Room service was quick and the selection was excellent! They have a sizable menu and you can also write in just about anything and they'll try to get it for you.
One of our favorite places on the ship was the Explorations Cafe on deck 10, which is provided in conjunction with the New York Times. It is a bright, roomy library, with lots of big windows looking out over the ocean, a wide selection of books, and complementary, abbreviated versions of the Times. There are game tables for chess,checkers and jigsaw puzzles. There is a specialty, for-fee coffee bar but all of the pastries and appetizers in the large display case are gratis. This was one of our favorite places to sit at the end of the day, look out at the sunset, talk and indulge in a little confectionary treat.

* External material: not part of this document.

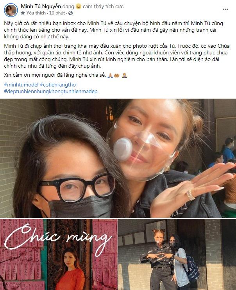Image resolution: width=236 pixels, height=290 pixels.
Task: Click the meditating person emoji
Action: [x=125, y=75]
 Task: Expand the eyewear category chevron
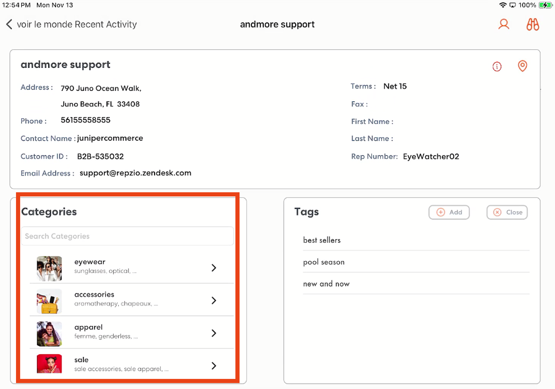coord(214,268)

Unfortunately, the excursion I had booked for the Panama canal day, the "Canal Experience" was cancelled. It seems, although it's billed as a 5-6 hour excursion, they had been taking longer and longer (8-10 hours). In turn, the ship had to wait longer and longer for passengers to return and had trouble keeping on schedule. This was a disappointment to me, because one of the reasons I'd chosen this cruise over a full-transit was that I'd liked the other ports better on this one and, with the Canal Experience excursion, would actually be able to make a complete transit in a smaller boat. However, we did lots of other excellent excursions and this in no way ruined the cruise at all. We did several other shore excursions, purchased through HAL, and found each of them to be excellent. (These will be reviewed separately in the excursions section.)
Something HAL does, which I love, is offer daily mass. They have a priest on every sailing. Since I try to go to daily mass, this was very much appreciated and was the initial reason I booked a cruise with this line. They also offered a Jewish Sabbath service and a non-denominational Protestant Sunday service.
Once the cruise was (sadly) over, HAL somehow made the disembarkation process painless. For one thing, you can stay in your cabin while you wait for your group to be called. We found this infinitely more relaxing than congregating in a crowded lounge. We got up on that day, had a leisurely breakfast in the Vista dining room (which, again, was delicious!) and returned to our cabin to await our group's turn. When our color was called, we proceeded to disembark effortlessly. There was none of the cattle-herding type atmosphere we've come to associate with this process. Our luggage was easy to find and all together in one place. There was a wait to go through customs, but as there were 2 Royal Caribbean mega-ships that were also disembarking that morning, that was to be expected. Once we were out of the terminal, we were pleasantly surprised to find a final HAL representative asking if we needed any help finding transportation.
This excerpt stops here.